╭─ Data shown
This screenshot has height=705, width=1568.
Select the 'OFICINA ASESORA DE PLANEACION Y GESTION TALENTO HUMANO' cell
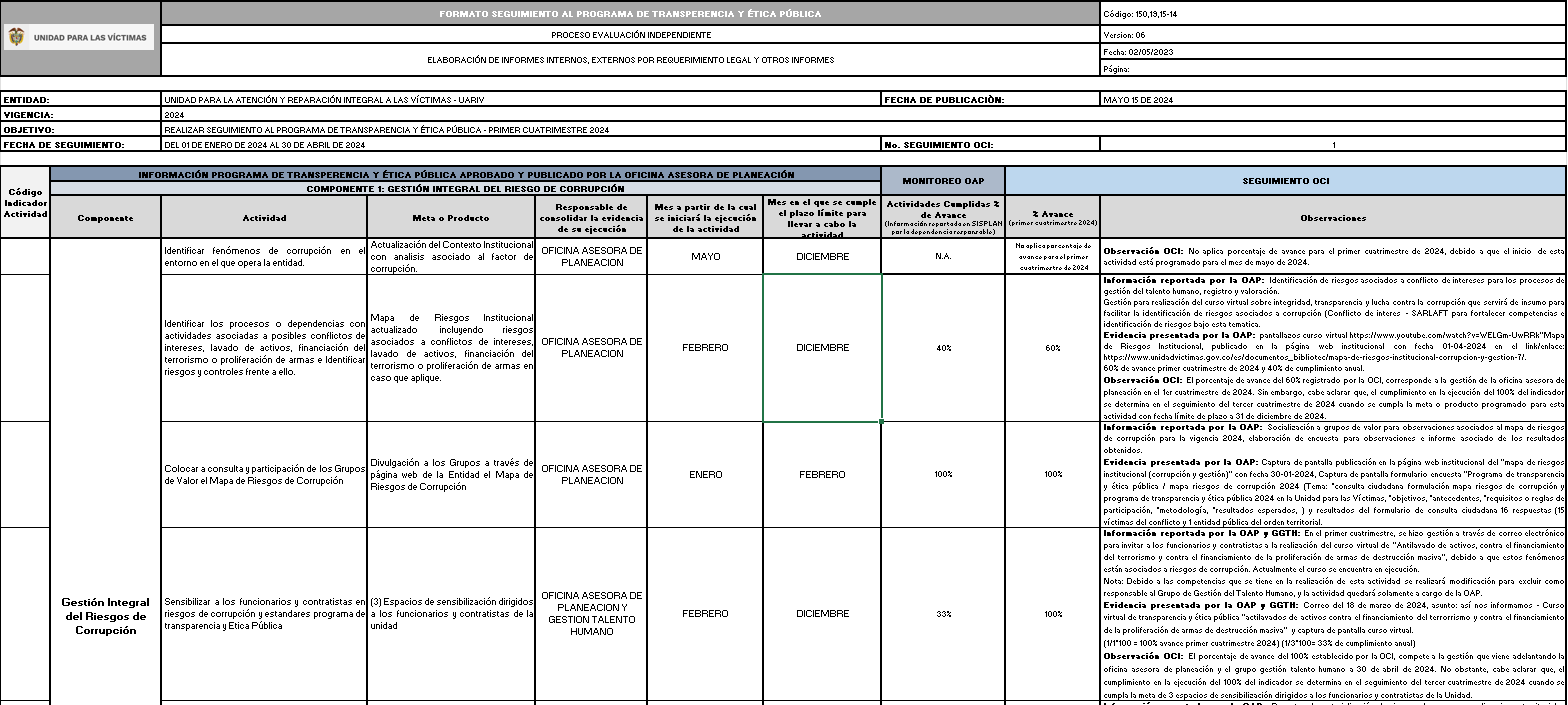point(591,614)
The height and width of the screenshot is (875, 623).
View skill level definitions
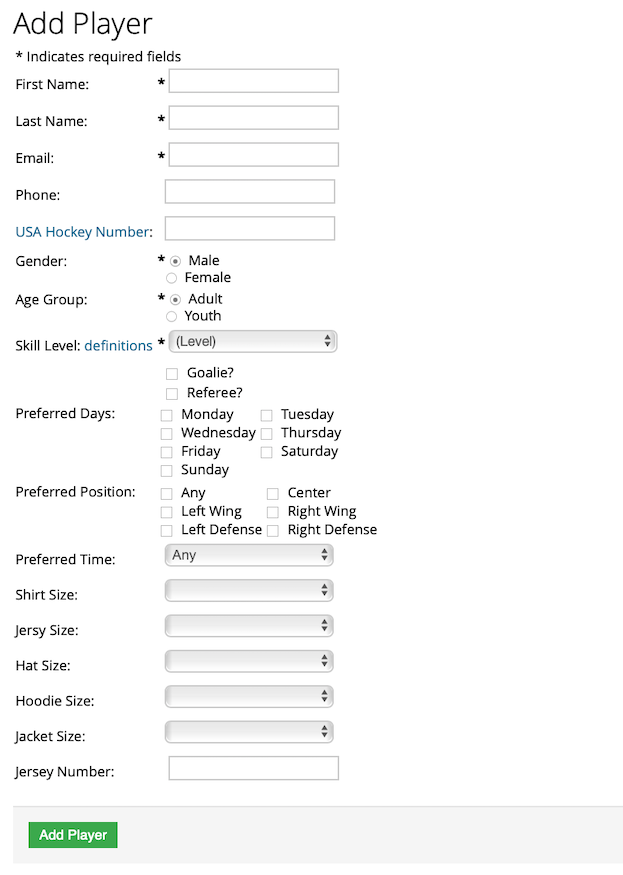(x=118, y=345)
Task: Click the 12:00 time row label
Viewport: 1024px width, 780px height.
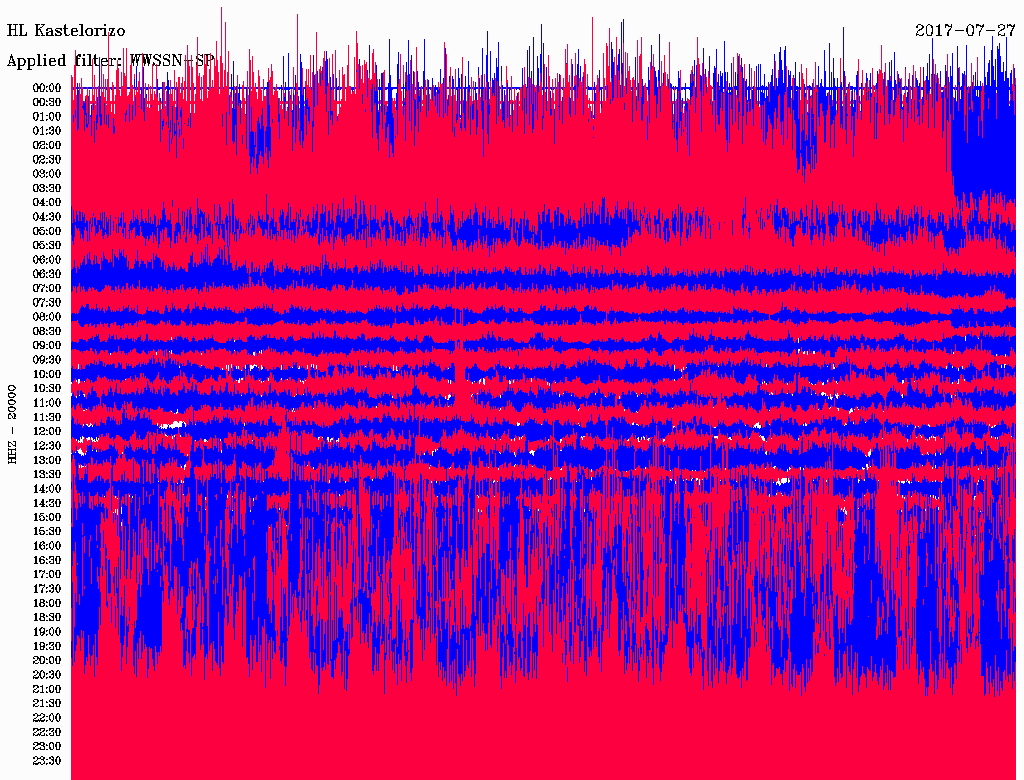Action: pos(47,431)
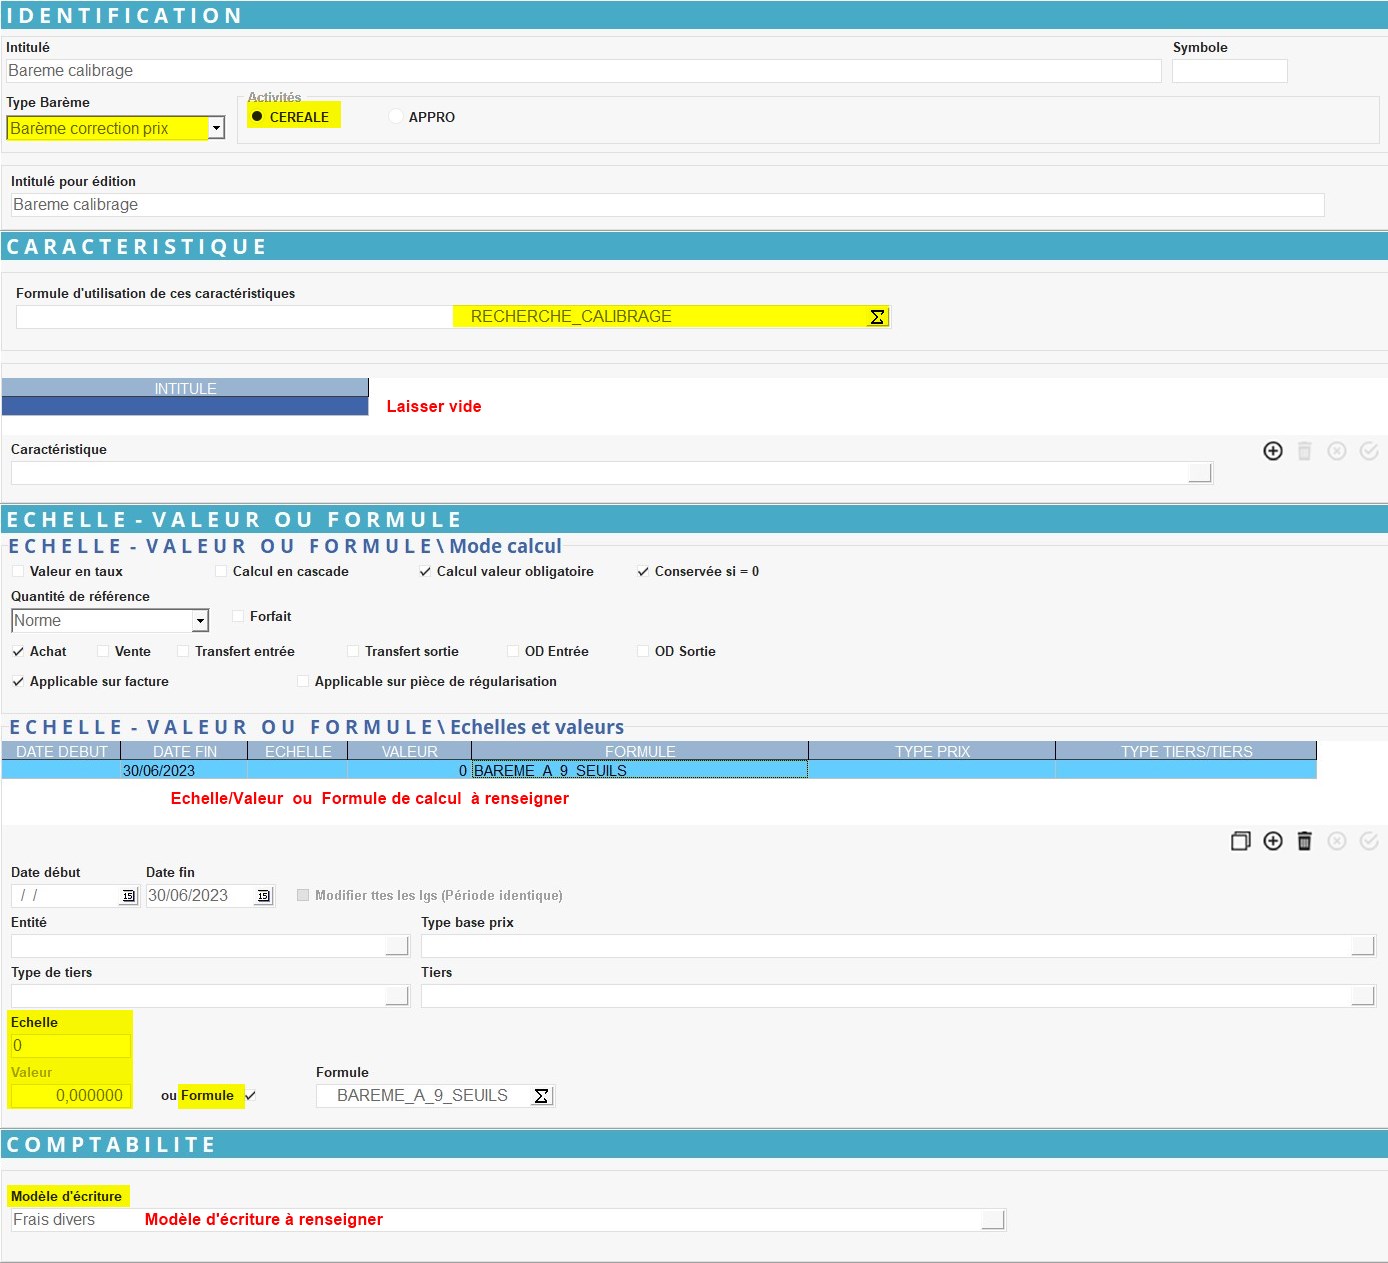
╰─
> **Your goal**: From the line containing "Task: Click the 12:00 time row label" to the last line of the entries, output every line exactly as written, but leave out the pictures.

> **Task result**:
Task: Click the 12:00 time row label
Viewport: 1024px width, 780px height.
Action: pos(47,431)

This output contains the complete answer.